About this task. Produce a word-for-word copy of the data below.

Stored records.
━━━━━━━━
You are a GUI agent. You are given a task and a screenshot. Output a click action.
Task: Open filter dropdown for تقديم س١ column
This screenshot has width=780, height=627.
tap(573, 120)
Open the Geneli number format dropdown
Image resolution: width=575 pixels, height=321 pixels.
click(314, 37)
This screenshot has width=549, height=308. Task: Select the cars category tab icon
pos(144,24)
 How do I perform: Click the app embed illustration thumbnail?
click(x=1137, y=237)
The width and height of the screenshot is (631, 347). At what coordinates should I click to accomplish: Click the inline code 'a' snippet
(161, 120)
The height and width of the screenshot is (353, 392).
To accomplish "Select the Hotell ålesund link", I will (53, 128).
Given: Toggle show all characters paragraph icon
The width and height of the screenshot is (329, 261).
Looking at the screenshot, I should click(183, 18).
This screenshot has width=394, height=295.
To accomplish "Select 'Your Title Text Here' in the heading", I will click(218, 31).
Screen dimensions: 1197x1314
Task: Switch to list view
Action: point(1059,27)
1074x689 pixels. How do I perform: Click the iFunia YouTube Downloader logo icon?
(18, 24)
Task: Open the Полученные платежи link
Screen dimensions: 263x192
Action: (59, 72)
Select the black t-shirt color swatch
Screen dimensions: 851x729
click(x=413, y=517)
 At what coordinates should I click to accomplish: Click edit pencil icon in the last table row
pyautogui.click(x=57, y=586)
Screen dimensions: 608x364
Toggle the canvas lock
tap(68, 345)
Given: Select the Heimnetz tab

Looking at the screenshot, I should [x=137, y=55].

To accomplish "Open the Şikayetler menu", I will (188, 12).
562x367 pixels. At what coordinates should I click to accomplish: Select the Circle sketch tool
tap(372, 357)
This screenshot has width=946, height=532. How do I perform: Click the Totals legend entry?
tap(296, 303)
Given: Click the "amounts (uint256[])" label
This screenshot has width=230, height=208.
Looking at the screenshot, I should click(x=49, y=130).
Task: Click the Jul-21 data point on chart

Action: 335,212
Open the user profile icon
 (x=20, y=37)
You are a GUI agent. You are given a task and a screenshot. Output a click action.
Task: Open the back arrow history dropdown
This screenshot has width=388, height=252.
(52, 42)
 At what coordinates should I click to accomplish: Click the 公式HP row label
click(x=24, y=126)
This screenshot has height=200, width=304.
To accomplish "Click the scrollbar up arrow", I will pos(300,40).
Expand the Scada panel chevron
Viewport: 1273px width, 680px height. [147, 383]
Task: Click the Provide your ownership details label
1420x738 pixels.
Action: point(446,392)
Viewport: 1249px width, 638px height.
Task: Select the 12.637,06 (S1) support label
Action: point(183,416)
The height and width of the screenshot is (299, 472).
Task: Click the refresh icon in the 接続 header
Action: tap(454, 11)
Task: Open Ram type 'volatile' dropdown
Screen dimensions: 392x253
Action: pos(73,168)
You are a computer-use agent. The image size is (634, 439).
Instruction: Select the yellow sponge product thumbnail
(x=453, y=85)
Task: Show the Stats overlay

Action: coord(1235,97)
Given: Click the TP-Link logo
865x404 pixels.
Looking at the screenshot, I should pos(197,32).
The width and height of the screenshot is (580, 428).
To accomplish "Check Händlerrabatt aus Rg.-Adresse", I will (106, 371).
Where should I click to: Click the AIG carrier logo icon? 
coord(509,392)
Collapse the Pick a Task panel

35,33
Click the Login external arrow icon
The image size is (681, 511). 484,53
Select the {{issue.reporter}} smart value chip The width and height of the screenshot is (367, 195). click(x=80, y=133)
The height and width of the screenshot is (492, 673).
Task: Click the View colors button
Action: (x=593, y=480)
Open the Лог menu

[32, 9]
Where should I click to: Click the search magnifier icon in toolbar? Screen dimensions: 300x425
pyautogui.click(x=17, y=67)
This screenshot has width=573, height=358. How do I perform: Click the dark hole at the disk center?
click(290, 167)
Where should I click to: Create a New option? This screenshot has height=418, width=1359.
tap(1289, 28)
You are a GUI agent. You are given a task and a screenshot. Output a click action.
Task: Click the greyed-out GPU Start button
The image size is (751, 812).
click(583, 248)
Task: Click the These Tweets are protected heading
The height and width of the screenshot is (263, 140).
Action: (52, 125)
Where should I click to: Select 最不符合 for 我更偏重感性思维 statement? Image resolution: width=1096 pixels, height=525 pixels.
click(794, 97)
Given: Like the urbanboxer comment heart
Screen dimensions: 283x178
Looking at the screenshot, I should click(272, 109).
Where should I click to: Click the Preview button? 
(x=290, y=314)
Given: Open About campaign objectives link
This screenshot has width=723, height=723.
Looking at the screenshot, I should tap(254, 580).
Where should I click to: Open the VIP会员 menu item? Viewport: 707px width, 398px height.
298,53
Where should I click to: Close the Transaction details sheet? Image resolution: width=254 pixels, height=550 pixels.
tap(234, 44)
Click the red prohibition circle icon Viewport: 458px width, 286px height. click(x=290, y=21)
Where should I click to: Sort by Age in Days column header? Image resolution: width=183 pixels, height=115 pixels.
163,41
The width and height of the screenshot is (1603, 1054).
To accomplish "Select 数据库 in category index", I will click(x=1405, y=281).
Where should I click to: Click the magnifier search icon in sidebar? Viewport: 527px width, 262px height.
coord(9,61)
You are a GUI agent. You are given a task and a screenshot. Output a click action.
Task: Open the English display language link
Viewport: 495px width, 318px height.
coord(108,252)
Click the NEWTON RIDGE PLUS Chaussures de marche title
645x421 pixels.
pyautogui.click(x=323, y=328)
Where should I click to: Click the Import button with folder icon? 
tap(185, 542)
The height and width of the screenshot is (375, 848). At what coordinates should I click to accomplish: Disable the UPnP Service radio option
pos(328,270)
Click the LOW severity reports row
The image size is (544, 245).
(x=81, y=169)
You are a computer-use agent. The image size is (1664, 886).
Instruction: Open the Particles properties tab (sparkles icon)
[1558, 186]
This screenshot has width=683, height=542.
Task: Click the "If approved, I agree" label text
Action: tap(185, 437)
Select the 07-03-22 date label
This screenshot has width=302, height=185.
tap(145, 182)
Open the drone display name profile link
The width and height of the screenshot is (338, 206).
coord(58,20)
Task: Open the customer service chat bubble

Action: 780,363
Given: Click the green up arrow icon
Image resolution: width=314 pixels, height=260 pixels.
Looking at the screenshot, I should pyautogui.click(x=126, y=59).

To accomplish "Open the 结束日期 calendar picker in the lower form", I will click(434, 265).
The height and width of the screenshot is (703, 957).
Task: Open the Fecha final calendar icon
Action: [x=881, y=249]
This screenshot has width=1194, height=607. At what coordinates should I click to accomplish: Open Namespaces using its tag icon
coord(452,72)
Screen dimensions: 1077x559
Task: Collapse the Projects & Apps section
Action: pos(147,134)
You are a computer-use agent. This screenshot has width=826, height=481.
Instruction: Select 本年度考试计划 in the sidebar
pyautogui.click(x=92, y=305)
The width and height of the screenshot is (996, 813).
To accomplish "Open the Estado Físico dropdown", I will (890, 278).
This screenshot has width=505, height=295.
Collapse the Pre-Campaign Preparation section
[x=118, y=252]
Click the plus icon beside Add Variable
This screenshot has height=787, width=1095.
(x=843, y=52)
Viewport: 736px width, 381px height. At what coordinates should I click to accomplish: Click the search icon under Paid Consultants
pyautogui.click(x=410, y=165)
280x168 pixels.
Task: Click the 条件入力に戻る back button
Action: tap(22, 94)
━━━━━━━━
Reply to the exercise.
You are a GUI agent. You are given a task and a screenshot. Output a click action.
Task: Open filter dropdown for تقديم س١ column
This screenshot has width=780, height=627.
tap(573, 120)
Open the Geneli number format dropdown
Image resolution: width=575 pixels, height=321 pixels.
click(314, 37)
This screenshot has width=549, height=308. Task: Select the cars category tab icon
pos(144,24)
 How do I perform: Click the app embed illustration thumbnail?
click(x=1137, y=237)
The width and height of the screenshot is (631, 347). At what coordinates should I click to accomplish: Click the inline code 'a' snippet
(161, 120)
The height and width of the screenshot is (353, 392).
To accomplish "Select the Hotell ålesund link", I will (53, 128).
Given: Toggle show all characters paragraph icon
The width and height of the screenshot is (329, 261).
Looking at the screenshot, I should click(183, 18).
This screenshot has width=394, height=295.
To accomplish "Select 'Your Title Text Here' in the heading", I will click(218, 31).
Screen dimensions: 1197x1314
Task: Switch to list view
Action: point(1059,27)
1074x689 pixels. How do I perform: Click the iFunia YouTube Downloader logo icon?
(18, 24)
Task: Open the Полученные платежи link
Screen dimensions: 263x192
Action: (59, 72)
Select the black t-shirt color swatch
Screen dimensions: 851x729
click(x=413, y=517)
 At what coordinates should I click to accomplish: Click edit pencil icon in the last table row
pyautogui.click(x=57, y=586)
Screen dimensions: 608x364
Toggle the canvas lock
tap(68, 345)
Given: Select the Heimnetz tab

Looking at the screenshot, I should [x=137, y=55].

To accomplish "Open the Şikayetler menu", I will (188, 12).
562x367 pixels. At what coordinates should I click to accomplish: Select the Circle sketch tool
tap(372, 357)
This screenshot has width=946, height=532. How do I perform: Click the Totals legend entry?
tap(296, 303)
Given: Click the "amounts (uint256[])" label
This screenshot has width=230, height=208.
Looking at the screenshot, I should click(x=49, y=130).
Task: Click the Jul-21 data point on chart

Action: 335,212
Open the user profile icon
 (x=20, y=37)
You are a GUI agent. You are given a task and a screenshot. Output a click action.
Task: Open the back arrow history dropdown
This screenshot has width=388, height=252.
(52, 42)
 At what coordinates should I click to accomplish: Click the 公式HP row label
click(x=24, y=126)
This screenshot has height=200, width=304.
To accomplish "Click the scrollbar up arrow", I will pos(300,40).
Expand the Scada panel chevron
Viewport: 1273px width, 680px height. [147, 383]
Task: Click the Provide your ownership details label
1420x738 pixels.
Action: point(446,392)
Viewport: 1249px width, 638px height.
Task: Select the 12.637,06 (S1) support label
Action: point(183,416)
The height and width of the screenshot is (299, 472).
Task: Click the refresh icon in the 接続 header
Action: tap(454, 11)
Task: Open Ram type 'volatile' dropdown
Screen dimensions: 392x253
Action: pos(73,168)
You are a computer-use agent. The image size is (634, 439).
Instruction: Select the yellow sponge product thumbnail
(x=453, y=85)
Task: Show the Stats overlay

Action: coord(1235,97)
Given: Click the TP-Link logo
865x404 pixels.
Looking at the screenshot, I should pos(197,32).
The width and height of the screenshot is (580, 428).
To accomplish "Check Händlerrabatt aus Rg.-Adresse", I will (106, 371).
Where should I click to: Click the AIG carrier logo icon? 
coord(509,392)
Collapse the Pick a Task panel

35,33
Click the Login external arrow icon
The image size is (681, 511). 484,53
Select the {{issue.reporter}} smart value chip The width and height of the screenshot is (367, 195). click(x=80, y=133)
The height and width of the screenshot is (492, 673).
Task: Click the View colors button
Action: (x=593, y=480)
Open the Лог menu

[32, 9]
Where should I click to: Click the search magnifier icon in toolbar? Screen dimensions: 300x425
pyautogui.click(x=17, y=67)
This screenshot has width=573, height=358. How do I perform: Click the dark hole at the disk center?
click(290, 167)
Where should I click to: Create a New option? This screenshot has height=418, width=1359.
tap(1289, 28)
You are a GUI agent. You are given a task and a screenshot. Output a click action.
Task: Click the greyed-out GPU Start button
The image size is (751, 812).
click(583, 248)
Task: Click the These Tweets are protected heading
The height and width of the screenshot is (263, 140).
Action: (52, 125)
Where should I click to: Select 最不符合 for 我更偏重感性思维 statement? Image resolution: width=1096 pixels, height=525 pixels.
click(794, 97)
Given: Like the urbanboxer comment heart
Screen dimensions: 283x178
Looking at the screenshot, I should click(272, 109).
Where should I click to: Click the Preview button? 
(x=290, y=314)
Given: Open About campaign objectives link
This screenshot has width=723, height=723.
Looking at the screenshot, I should tap(254, 580).
Where should I click to: Open the VIP会员 menu item? Viewport: 707px width, 398px height.
298,53
Where should I click to: Close the Transaction details sheet? Image resolution: width=254 pixels, height=550 pixels.
tap(234, 44)
Click the red prohibition circle icon Viewport: 458px width, 286px height. click(x=290, y=21)
Where should I click to: Sort by Age in Days column header? Image resolution: width=183 pixels, height=115 pixels.
163,41
The width and height of the screenshot is (1603, 1054).
To accomplish "Select 数据库 in category index", I will click(x=1405, y=281).
Where should I click to: Click the magnifier search icon in sidebar? Viewport: 527px width, 262px height.
coord(9,61)
You are a GUI agent. You are given a task and a screenshot. Output a click action.
Task: Open the English display language link
Viewport: 495px width, 318px height.
coord(108,252)
Click the NEWTON RIDGE PLUS Chaussures de marche title
645x421 pixels.
pyautogui.click(x=323, y=328)
Where should I click to: Click the Import button with folder icon? 
tap(185, 542)
The height and width of the screenshot is (375, 848). At what coordinates should I click to accomplish: Disable the UPnP Service radio option
pos(328,270)
Click the LOW severity reports row
The image size is (544, 245).
(x=81, y=169)
You are a computer-use agent. The image size is (1664, 886).
Instruction: Open the Particles properties tab (sparkles icon)
[1558, 186]
This screenshot has width=683, height=542.
Task: Click the "If approved, I agree" label text
Action: tap(185, 437)
Select the 07-03-22 date label
This screenshot has width=302, height=185.
tap(145, 182)
Open the drone display name profile link
The width and height of the screenshot is (338, 206).
coord(58,20)
Task: Open the customer service chat bubble

Action: 780,363
Given: Click the green up arrow icon
Image resolution: width=314 pixels, height=260 pixels.
Looking at the screenshot, I should pyautogui.click(x=126, y=59).

To accomplish "Open the 结束日期 calendar picker in the lower form", I will click(434, 265).
The height and width of the screenshot is (703, 957).
Task: Open the Fecha final calendar icon
Action: [x=881, y=249]
This screenshot has width=1194, height=607. At what coordinates should I click to accomplish: Open Namespaces using its tag icon
coord(452,72)
Screen dimensions: 1077x559
Task: Collapse the Projects & Apps section
Action: pos(147,134)
You are a computer-use agent. This screenshot has width=826, height=481.
Instruction: Select 本年度考试计划 in the sidebar
pyautogui.click(x=92, y=305)
The width and height of the screenshot is (996, 813).
To accomplish "Open the Estado Físico dropdown", I will (890, 278).
This screenshot has width=505, height=295.
Collapse the Pre-Campaign Preparation section
[x=118, y=252]
Click the plus icon beside Add Variable
This screenshot has height=787, width=1095.
(x=843, y=52)
Viewport: 736px width, 381px height. At what coordinates should I click to accomplish: Click the search icon under Paid Consultants
pyautogui.click(x=410, y=165)
280x168 pixels.
Task: Click the 条件入力に戻る back button
Action: tap(22, 94)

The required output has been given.